● **PARTS OF THE EXERCISE**
1. The Cloverfield review says the camcorder footage is played without certain things. Name every one of them.
2. Use the Cloverfield review to answer these questions:
(a) Who produced the movie?
(b) Which city does the giant monster attack?
(c) What first priority of the characters gives way to survival?
3. Continue the Cloverfield review from its last sentence.

● **TEXT PROVIDED**
+---+

Knowing that the new monster movie ‘Cloverfield’ was produced by JJ Abrams was enough to make me interested in seeing it. He has many faults – a lack of narrative discipline, for one, and a tendency to overestimate the goodwill of an audience – but his projects always have intriguing scenarios, and I figured that if he was confined to the format of a single movie he wouldn’t have the time or the space to go off the rails.
Apparently I was right. ‘Cloverfield’ is absolutely awesome.
The thing about ‘Cloverfield’ is that although it’s a movie about a giant monster attacking New York City, it’s not actually about a giant monster attacking New York City. It’s about a group of hip but normal modern twentysomethings suddenly thrown into a horrifying nightmare, and how they attempt to deal with it. Their initial priority to understand quickly gives way to the simpler priority of survival, but the desire to know what is going on never leaves. And we as the audience never know any more than the characters do – we learn things only as they do, and only as much as they do. We are never given the relief of a wider picture: the entire movie is nothing more than the content of their camcorder SD card, played without introduction, editing, narration or epilogue.
The amazing thing about the whole handheld camcorder perspective is not just that it works, but that it works brilliantly. It isn’t a gimmick – it’s an integral part of telling this story. The fact that it’s a handycam means that it feels like a home movie, and therefore real, even as we see impossible monsters hurling cars or iconic skyscrapers collapsing.

+---+

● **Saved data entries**
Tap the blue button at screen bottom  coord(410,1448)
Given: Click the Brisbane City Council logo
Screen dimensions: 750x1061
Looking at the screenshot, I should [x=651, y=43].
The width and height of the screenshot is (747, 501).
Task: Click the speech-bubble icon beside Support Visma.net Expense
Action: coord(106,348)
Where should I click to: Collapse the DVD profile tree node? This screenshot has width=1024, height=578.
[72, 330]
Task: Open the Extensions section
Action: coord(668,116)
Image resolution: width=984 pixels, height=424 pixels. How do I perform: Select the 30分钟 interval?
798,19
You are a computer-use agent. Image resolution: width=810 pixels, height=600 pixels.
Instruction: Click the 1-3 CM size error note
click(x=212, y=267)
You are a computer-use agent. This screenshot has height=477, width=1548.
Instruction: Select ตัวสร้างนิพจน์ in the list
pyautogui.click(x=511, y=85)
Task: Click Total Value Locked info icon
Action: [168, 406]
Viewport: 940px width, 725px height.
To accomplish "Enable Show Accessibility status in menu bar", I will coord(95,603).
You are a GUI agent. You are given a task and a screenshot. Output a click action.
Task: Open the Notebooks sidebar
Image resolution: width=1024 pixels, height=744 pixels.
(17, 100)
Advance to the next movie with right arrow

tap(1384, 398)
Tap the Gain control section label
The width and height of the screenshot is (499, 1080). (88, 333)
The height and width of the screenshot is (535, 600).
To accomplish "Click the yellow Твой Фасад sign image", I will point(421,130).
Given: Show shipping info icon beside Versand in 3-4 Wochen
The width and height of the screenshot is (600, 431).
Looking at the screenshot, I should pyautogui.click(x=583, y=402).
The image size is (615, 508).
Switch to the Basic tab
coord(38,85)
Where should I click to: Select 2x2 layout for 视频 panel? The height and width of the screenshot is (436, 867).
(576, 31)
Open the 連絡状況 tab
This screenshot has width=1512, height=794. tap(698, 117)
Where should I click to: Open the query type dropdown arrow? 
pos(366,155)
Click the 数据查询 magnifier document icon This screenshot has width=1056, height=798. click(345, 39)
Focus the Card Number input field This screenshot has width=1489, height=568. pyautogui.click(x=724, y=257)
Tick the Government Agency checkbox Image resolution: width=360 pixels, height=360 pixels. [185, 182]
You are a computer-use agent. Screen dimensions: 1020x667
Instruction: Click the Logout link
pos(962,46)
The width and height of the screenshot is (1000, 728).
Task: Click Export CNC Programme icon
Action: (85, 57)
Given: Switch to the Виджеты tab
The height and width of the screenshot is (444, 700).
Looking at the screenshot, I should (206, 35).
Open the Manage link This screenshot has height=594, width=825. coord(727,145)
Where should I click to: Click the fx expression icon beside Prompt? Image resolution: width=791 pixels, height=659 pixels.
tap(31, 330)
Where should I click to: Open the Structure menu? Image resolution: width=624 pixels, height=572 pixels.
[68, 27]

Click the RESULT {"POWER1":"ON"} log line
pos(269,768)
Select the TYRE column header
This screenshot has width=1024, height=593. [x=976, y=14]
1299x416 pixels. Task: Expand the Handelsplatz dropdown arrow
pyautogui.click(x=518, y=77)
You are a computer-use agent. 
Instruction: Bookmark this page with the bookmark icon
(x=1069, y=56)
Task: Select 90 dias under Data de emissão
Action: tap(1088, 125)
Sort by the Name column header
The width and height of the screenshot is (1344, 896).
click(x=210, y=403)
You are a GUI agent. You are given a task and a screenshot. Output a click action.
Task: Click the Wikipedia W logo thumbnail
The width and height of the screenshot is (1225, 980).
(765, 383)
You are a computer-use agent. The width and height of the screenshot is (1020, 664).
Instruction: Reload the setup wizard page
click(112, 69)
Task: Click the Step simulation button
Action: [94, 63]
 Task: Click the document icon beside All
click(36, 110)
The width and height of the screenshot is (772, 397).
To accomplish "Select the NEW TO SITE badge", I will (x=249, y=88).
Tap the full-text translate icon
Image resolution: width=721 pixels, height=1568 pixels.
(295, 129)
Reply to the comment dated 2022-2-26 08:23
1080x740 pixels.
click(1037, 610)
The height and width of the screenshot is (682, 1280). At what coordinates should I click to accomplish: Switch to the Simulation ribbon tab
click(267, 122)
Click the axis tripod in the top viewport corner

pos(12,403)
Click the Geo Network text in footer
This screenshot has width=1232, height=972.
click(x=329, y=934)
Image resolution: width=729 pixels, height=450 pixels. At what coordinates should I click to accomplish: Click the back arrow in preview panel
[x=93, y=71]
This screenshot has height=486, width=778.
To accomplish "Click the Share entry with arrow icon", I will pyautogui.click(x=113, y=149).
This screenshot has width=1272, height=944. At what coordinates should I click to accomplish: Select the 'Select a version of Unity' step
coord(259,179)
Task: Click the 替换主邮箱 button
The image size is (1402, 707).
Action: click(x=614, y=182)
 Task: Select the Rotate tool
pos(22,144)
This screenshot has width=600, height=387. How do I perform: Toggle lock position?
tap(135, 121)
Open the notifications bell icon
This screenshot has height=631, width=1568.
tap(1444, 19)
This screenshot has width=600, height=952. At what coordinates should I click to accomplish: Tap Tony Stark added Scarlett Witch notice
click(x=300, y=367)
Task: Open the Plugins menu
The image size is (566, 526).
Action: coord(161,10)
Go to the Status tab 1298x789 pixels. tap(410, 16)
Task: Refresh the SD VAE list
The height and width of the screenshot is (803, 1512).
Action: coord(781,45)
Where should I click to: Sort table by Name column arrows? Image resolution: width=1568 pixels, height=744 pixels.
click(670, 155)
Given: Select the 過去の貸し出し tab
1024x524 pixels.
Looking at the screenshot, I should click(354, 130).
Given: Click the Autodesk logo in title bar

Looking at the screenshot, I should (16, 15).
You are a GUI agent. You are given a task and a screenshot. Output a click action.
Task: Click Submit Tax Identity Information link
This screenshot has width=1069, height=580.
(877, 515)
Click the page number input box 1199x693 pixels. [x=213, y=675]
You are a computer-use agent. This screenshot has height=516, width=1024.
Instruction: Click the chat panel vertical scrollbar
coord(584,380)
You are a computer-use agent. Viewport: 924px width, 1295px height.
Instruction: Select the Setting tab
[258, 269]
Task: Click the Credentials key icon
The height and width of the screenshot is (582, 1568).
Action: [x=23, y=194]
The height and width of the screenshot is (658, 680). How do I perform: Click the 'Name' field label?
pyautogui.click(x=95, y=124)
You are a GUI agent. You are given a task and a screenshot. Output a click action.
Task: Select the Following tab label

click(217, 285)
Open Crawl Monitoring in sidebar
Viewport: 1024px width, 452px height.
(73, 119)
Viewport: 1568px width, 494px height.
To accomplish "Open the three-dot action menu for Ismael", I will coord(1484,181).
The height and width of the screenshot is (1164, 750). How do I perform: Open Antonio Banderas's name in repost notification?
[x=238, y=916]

+---+

● **RESPONSES**
1. Introduction, editing, narration, epilogue

2.
(a) JJ Abrams
(b) New York City
(c) Their priority to understand

3.
Either the script is brilliant or the actors are masters of improvisation. The dialogue often struck me as exactly what I would say in the same situation. There is no distance between these characters on screen and the ordinary people we meet every day. There are no clever quips, stirring monologues or sassy one-liners, except those which people like you or me would come up with if we were there.
This film was marketed by the most modern means, through viral videos on the internet, fake websites, carefully manipulated leaks and firing up the imaginations of fanboys with too much time on their hands. It’ll no doubt be dissected frame by frame by those same fanboys as they watch it over and over again (and eventually shell out millions for the inevitable special edition DVD sets). But for once, this is a movie that may possibly deserve such obsession.